"""

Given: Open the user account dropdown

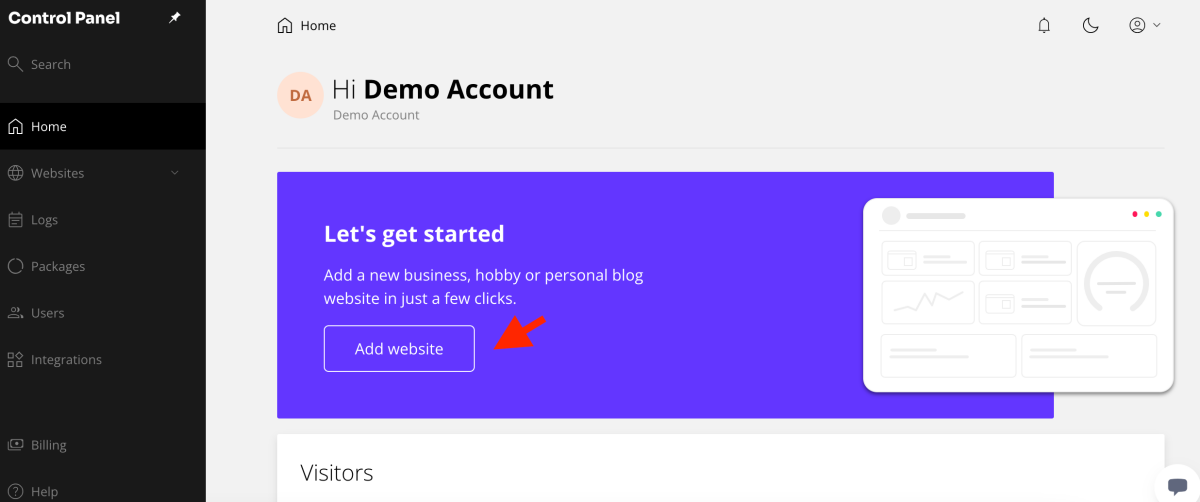Looking at the screenshot, I should (x=1144, y=26).
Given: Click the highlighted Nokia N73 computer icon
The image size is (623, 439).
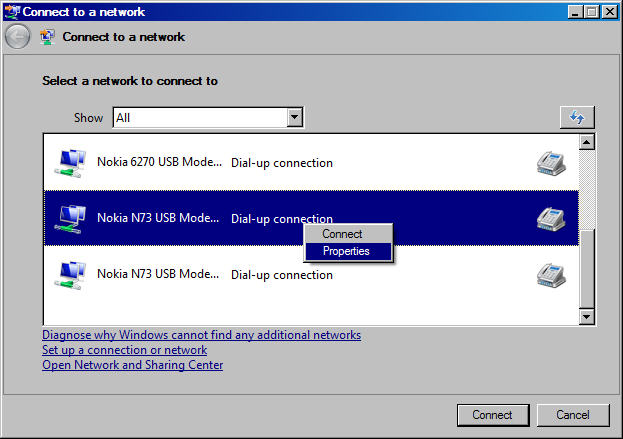Looking at the screenshot, I should pyautogui.click(x=69, y=218).
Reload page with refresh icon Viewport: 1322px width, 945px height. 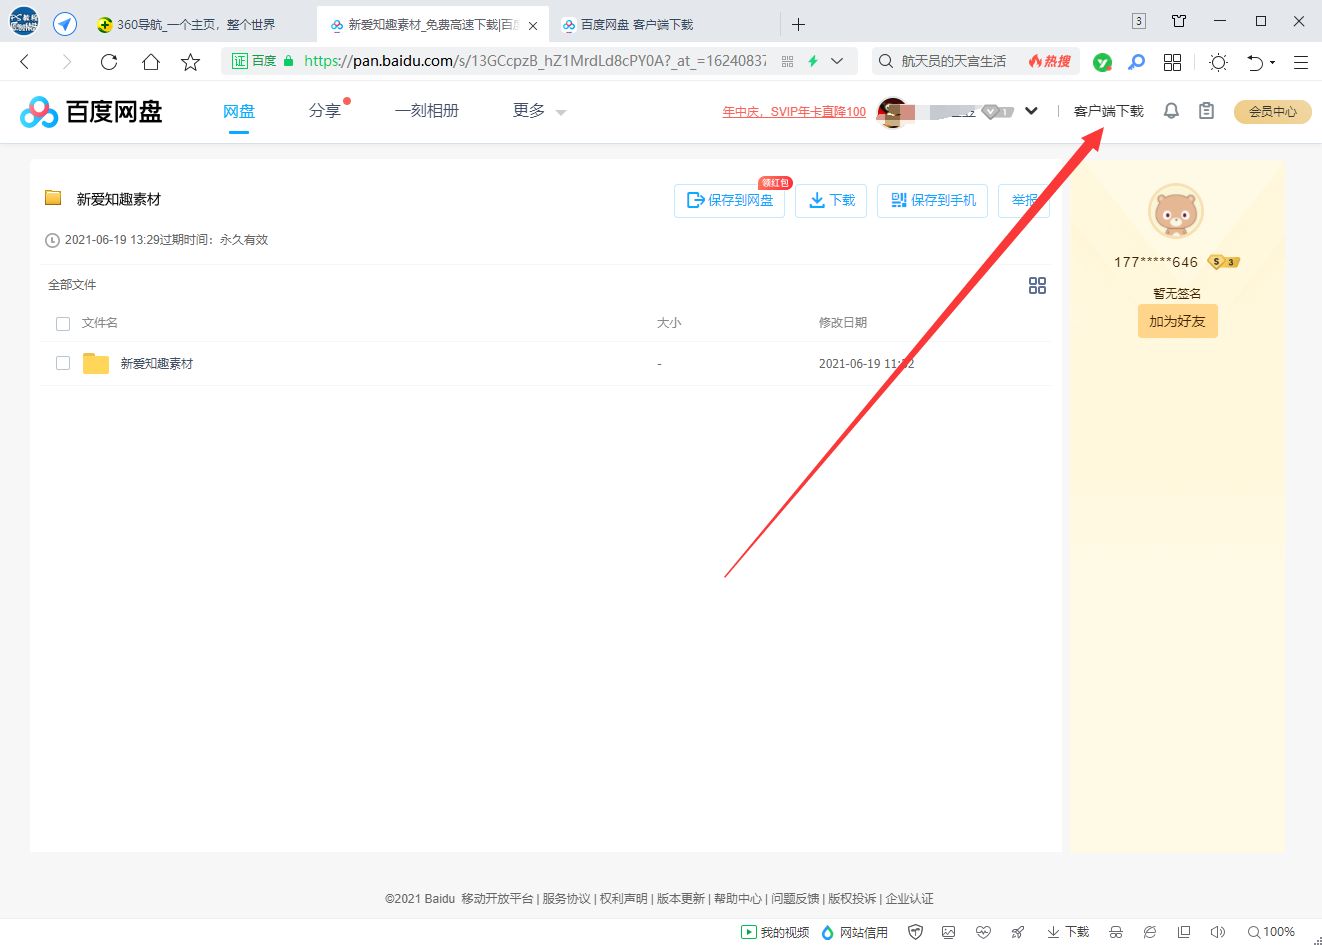click(x=109, y=62)

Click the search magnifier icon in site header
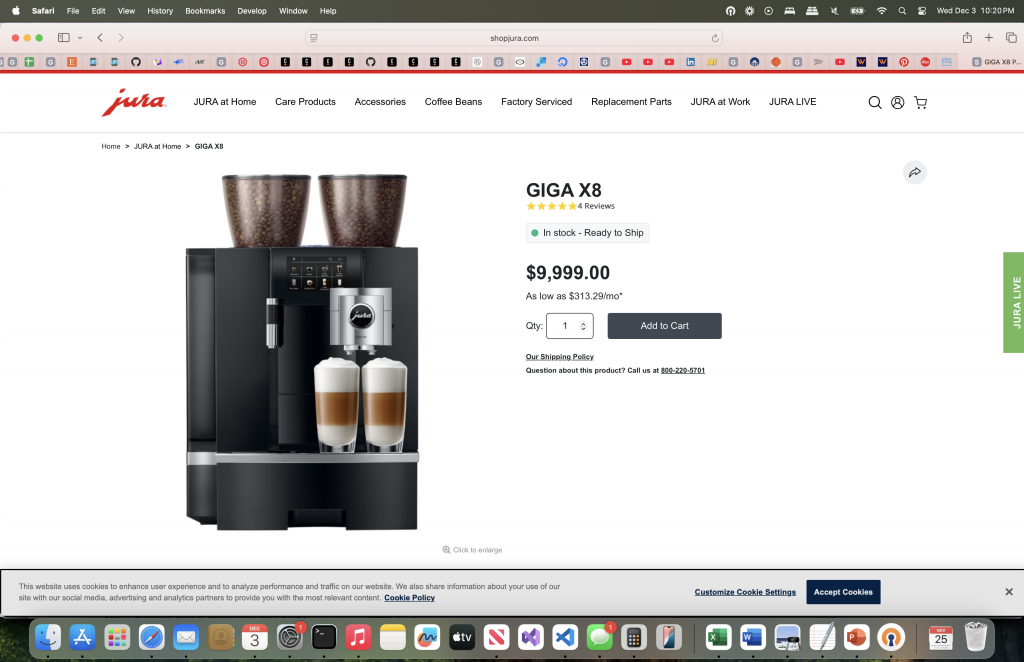(x=875, y=102)
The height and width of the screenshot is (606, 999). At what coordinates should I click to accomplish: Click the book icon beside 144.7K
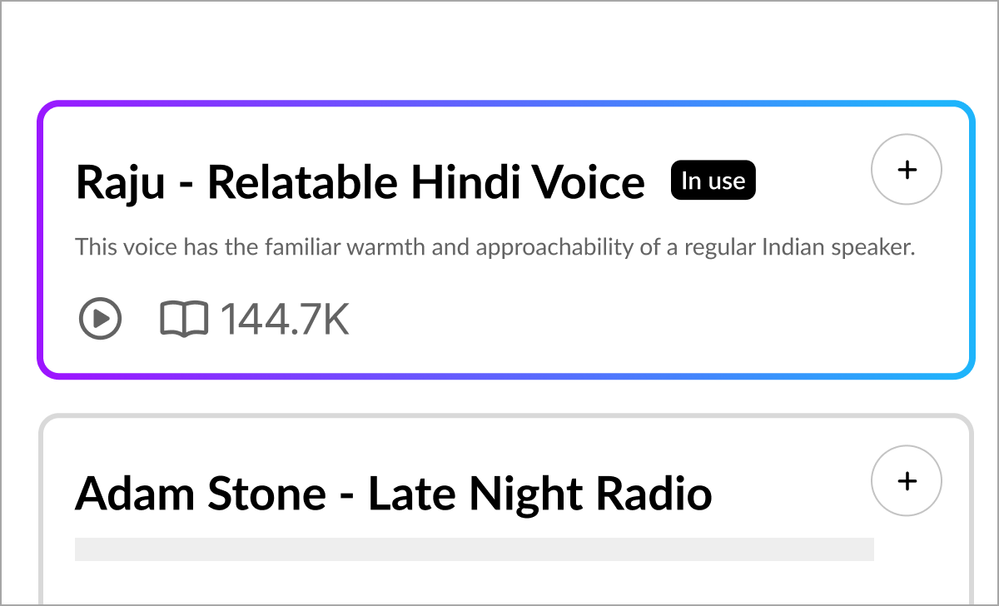tap(184, 320)
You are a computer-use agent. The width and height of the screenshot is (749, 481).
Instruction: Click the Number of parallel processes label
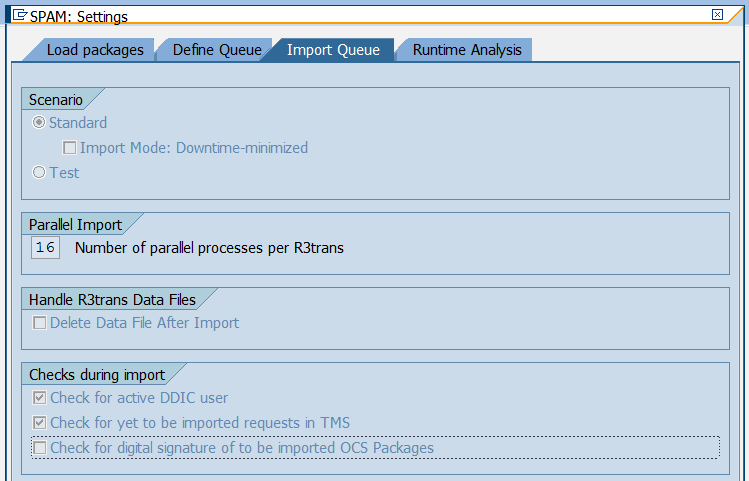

"""

Problem description: Each line of the material above that contains the string "computer" adds one to the count; report the final count only.

Written reply: 2